House debates
Thursday, 23 March 2023
Adjournment
Climate Change, Parliamentary Standards
10:24 am
Carina Garland (Chisholm, Australian Labor Party) Share this | Link to this | Hansard source
Today is a cold, fairly miserable, drizzly day in Canberra. It is the morning after the night before. What a disgraceful night it was last night in the main chamber, when we were in debate for the Safeguard Mechanism (Crediting) Amendment Bill. I reflected, as a first-term MP in the first ten months of my first term, on what it means to represent a community and the things that matter to them. In my community of Chisholm the environment really matters, and taking action on climate change really matters. I thought that everyone in this place stood for parliament so that they could do what was required in the best interests of this nation. Last night we saw a pretty childish display from those opposite.
I reflect very seriously on the fact that the IPCC released a report yesterday morning. I, like so many in my community and, I expect, in other communities across this country, was horrified to realise that time is running out to take meaningful action on climate. We put forward legislation in the House of Representatives that those opposite not only refused to support, but spent last night disrupting, delaying and making a mockery of. When history looks back to this moment in time, it will see those who treated action on climate as a joke and those who seriously tried to make a difference for the survival of this planet.
Every time I have a mobile office, climate change is raised as one of the most important issues in my community. I reflect back to the election campaign when my opponent, from the former government, refused to attend a climate change forum. For too long this issue has not been treated seriously by those opposite, and when given the opportunity to come together as a parliament, as parliaments across the world do, those opposite refused. It's actually a really normal thing to come together to take action on climate change in other places, but unfortunately not here. That is a real shame for our country, and it is a real stain on the history of their party.
It was a ridiculous, petty, petulant, entitled performance that we were treated to last night, and families across the country will have seen it. Perhaps I could plead to the better natures of those opposite to do better in the future, but if that's not enough—if appealing to their conscience is not enough—perhaps they will look to their electoral self-interest. Perhaps they will realise that the community has handed a mandate to our government to take action on the climate.
In my very first speech in this place I spoke of Pat and John, a lovely couple I met just near the Wattle Park shops in my electorate. They were so concerned about climate and integrity and the future that their grandchildren would inherit. Every time I go to an early childhood education place, I speak to children about the need to look after the environment; in fact, this is the issue they raise with me. The local ACF group in Chisholm; Baby Boomers for Climate Change Action in my electorate; Tomorrow Movement; Lighter Footprints; and school students—environmental captains in their schools—raise the importance of climate change action with me all the time. I know I'm not the only MP who gets asked these questions. I'm sure those opposite do too, and I really do wonder how they answer such questions.

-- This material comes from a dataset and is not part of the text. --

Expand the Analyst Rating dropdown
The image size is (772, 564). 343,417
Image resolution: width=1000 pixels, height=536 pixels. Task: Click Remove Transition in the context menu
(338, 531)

Maya Angelou has a really fantastic quote that I think of often when I think of those opposite: 'When someone shows you who they are, believe them the first time.' I hope the people of Australia see what they're shown by those opposite: not just their failure to take action climate change but their turning what was an important moment for this nation and for energy policy into a joke by trying to shut down the debate in parliament, by trying to find the tactics to make sure we can't take this issue seriously as a country. It was a disgrace, and they should be absolutely ashamed of themselves.